(Pixel coordinate grounding data)
■ ■ ■ ■

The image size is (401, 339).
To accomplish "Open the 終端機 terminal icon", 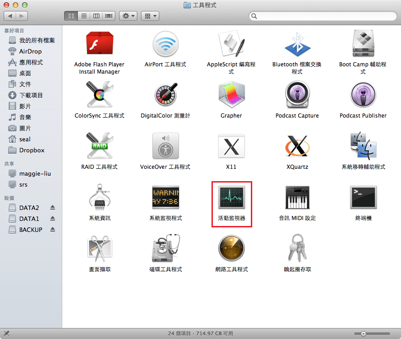I will coord(363,198).
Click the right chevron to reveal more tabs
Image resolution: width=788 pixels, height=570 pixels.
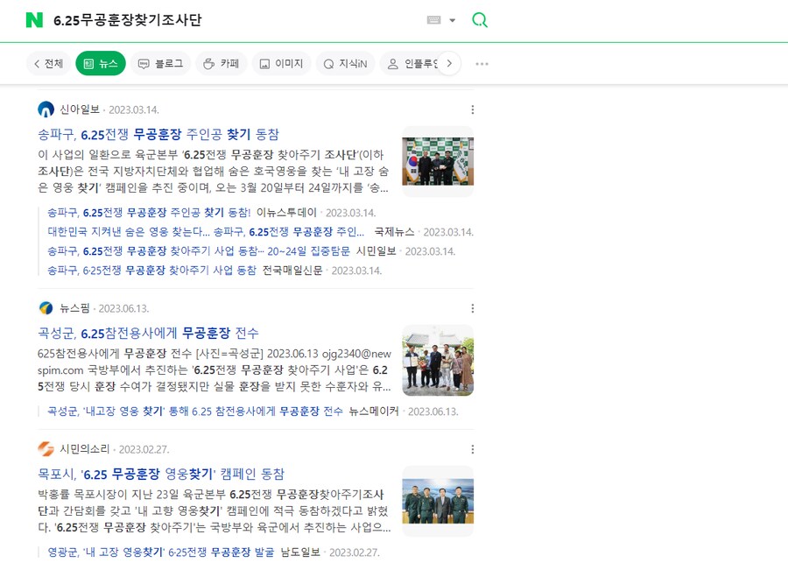[449, 63]
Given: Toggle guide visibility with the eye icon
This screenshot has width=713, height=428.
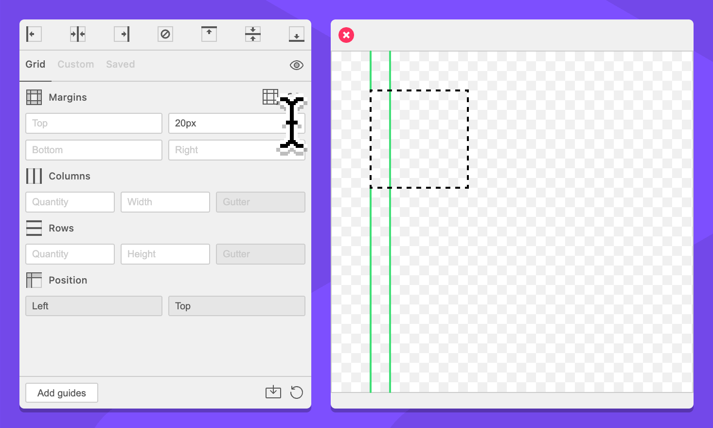Looking at the screenshot, I should [x=296, y=65].
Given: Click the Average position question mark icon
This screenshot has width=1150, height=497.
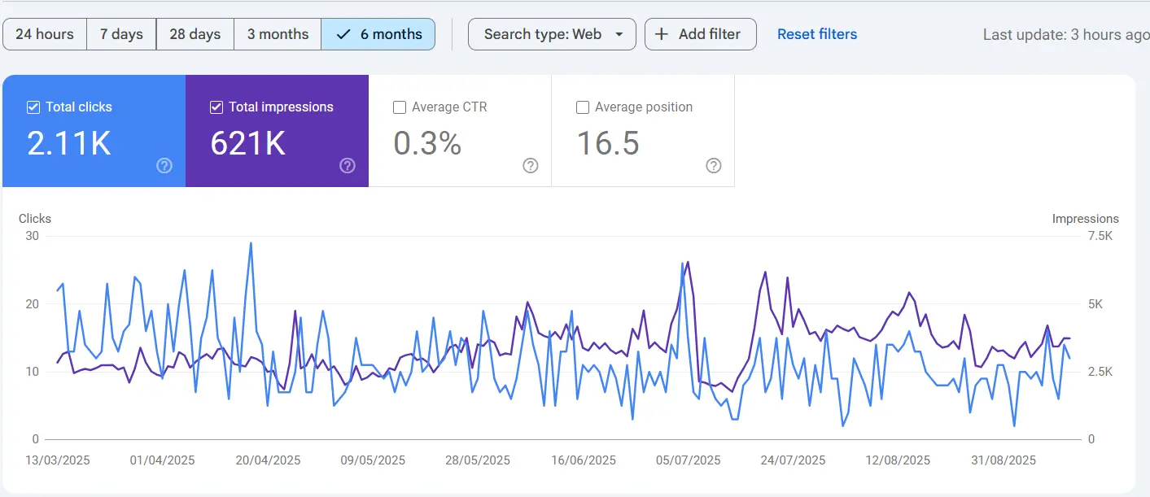Looking at the screenshot, I should 714,166.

■ ■ ■ ■

EXERCISE :: Would you please copy, exactly and only, the lines from the one with "Given: Click the" through the end of the entries above, skipping every picture?

WRITTEN RESPONSE ::
Given: Click the Average position question mark icon
This screenshot has width=1150, height=497.
Looking at the screenshot, I should 714,166.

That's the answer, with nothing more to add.